This page is no longer updated. I am no longer actively watching this page. There might be styling errors, rotted links, and so on.
. This was the last update time of the original page that I maintained on my WordPress blog. I think I only started setting up a website in 2020, so I copied over the full text as-is, without formatting it.
I'm no longer maintaining this page. Unfortunately, I don't know if there's any other place where these kinds of results are collected. Wikipedia has lists such as NP-complete games and puzzles, although it might be missing some results that are included here. For that reason, I'm keeping the page up to preserve it.
However, I have been lacking the motivation to add new things here for over five years now, so I'll just face the truth that I'm no longer maintaining this page. If you're interested in picking up this project, feel free to do so. What follows below is completely unchanged from its latest update in 2018.
I love puzzles and games a lot. I also enjoy theoretical computer science. So, of course this had to be done.
This page documents as many possible puzzles/games/etc and their computational complexity, along with sources leading to them. I strive to make this as complete as possible, but it's obviously very hard, so you're welcome to help; you can contact me through my e-mail, available on the main page.

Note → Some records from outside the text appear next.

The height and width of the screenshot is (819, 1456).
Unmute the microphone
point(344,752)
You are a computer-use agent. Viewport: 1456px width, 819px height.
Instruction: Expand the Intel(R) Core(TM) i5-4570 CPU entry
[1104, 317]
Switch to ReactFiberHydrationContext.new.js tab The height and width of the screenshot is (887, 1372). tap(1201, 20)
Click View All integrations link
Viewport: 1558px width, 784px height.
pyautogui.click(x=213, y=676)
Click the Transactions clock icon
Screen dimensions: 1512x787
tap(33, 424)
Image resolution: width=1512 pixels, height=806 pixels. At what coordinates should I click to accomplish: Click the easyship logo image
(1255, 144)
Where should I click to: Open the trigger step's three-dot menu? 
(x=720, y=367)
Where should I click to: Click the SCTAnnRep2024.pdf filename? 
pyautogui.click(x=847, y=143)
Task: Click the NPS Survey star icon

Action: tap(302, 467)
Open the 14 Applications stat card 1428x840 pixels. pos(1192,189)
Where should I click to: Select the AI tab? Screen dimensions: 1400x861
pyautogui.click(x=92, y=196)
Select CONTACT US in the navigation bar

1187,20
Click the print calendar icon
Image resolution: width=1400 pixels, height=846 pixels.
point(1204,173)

Note: There is a difference between satisfiability/consistency problems and uniqueness/soundness problems. For certain games/puzzles, there are two questions that make sense: whether a given instance of a puzzle has at least one solution (it is satisfiable/consistent), and whether it has at most one solution (it is sound). We can generalize the soundness problem: given an instance of a partially-solved puzzle, whether there exists "anything" that can be deduced (the contents of a cell, etc). Most works only talk about whether something is satisfiable, but whether something is sound is also important: most logic puzzles should only have one solution (it's in the name, the solution should be deducible through logic and not guessing); if you have multiple solutions in Minesweeper, you need to resort to guessing and thus might lose just due to chance, etc. I try my best to document this distinction below.